→ **Activity list**
a: Answer these questions about the Moose Jaw Civic Centre text:
(i) How many seats did the arena have?
(ii) What nickname did the building earn?
(iii) Who hosted the gala event at the official opening?
b: Write the next part of the Moose Jaw Civic Centre text, picking up after its final sentence.

→ **Passage**
::::

Canadian multi-purpose arena (1959–2012)

The Moose Jaw Civic Centre was a 3,146-seat multi-purpose arena located in Moose Jaw, Saskatchewan, Canada, and was home to the Moose Jaw Warriors junior ice hockey team. The building shared the same parking lot with the Town 'N' Country Mall, Moose Jaw's only indoor shopping centre.

Designed by Saskatchewan architect Joseph Pettick and Vancouver structural engineer J.L. Miller, the Civic Centre won the Massey Medal for architecture, a precursor to Canada's Governor General's Medals in Architecture. The innovative cable structure roof that gave the building its unique shape, was an ingenious and cost effective solution that allowed such a large building to be constructed on a modest budget, while maintaining an unobstructed view of the arena surface from all seats. At the time it was built it was the largest cable structure in Canada. It earned the nickname of "The Crushed Can" because of its unusual shape.

The impetus for the building was a fire that destroyed the old arena rink on Ross Street in the fall of 1955. City Council then appointed a group of citizens to oversee plans for a new building. The building was officially opened as The Moose Jaw Community Centre on September 19, 1959, with a gala event hosted by Saskatchewan Premier Tommy Douglas, and featuring a performance by Louis Armstrong & His All-Stars.

::::

(Dataset records)
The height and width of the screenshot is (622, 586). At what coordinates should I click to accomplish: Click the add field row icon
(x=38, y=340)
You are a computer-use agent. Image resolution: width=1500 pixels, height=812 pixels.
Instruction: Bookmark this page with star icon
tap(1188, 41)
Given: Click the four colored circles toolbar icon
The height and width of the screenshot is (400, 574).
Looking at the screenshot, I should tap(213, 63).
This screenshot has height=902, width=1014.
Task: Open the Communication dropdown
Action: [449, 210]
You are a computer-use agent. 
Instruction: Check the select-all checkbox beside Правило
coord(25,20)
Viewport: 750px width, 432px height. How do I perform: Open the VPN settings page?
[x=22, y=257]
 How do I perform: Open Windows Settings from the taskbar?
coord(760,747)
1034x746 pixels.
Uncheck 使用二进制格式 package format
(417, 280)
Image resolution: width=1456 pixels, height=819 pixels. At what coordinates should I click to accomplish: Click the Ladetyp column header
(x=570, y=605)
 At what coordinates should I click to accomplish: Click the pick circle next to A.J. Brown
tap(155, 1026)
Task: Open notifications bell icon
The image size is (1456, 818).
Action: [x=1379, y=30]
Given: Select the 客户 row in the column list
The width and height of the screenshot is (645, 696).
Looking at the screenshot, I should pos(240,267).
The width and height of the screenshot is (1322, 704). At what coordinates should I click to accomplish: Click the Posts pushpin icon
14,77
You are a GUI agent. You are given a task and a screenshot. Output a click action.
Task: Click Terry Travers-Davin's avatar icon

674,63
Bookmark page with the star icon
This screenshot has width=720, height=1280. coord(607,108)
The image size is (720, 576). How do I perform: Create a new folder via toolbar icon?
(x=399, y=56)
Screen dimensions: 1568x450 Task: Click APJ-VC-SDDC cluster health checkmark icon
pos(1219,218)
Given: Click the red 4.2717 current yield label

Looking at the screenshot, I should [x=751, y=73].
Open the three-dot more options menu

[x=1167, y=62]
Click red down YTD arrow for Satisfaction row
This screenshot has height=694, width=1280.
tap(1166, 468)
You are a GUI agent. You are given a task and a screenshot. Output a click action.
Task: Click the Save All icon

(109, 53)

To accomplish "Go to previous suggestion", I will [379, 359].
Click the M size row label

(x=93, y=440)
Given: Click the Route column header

::::

→ **Responses to the exercise**
a:
(i) 3,146
(ii) "The Crushed Can"
(iii) Saskatchewan Premier Tommy Douglas

b:
After initial tenders in the range of one million dollars, the length of the building was shortened, and the final cost was a mere $525,000.00. The building opened on budget and debt free. Current replacement cost of the building would be in the tens of millions of dollars.

Mosaic Place, completed in 2011, served as a replacement for the Moose Jaw Civic Centre. The City mothballed the Civic Centre in September 2011, and demolition was a possibility. Six private developers approached the city with plans to redevelop the building, and in April 2012 an agreement of sale was reached with Civic Centre Plaza Inc. However, the plans unveiled on May 29, 2012, showed the original building being demolished and replaced with several new buildings that mimic the Civic Centre's roofline. Demolition work commenced in August 2012 and was largely completed by November.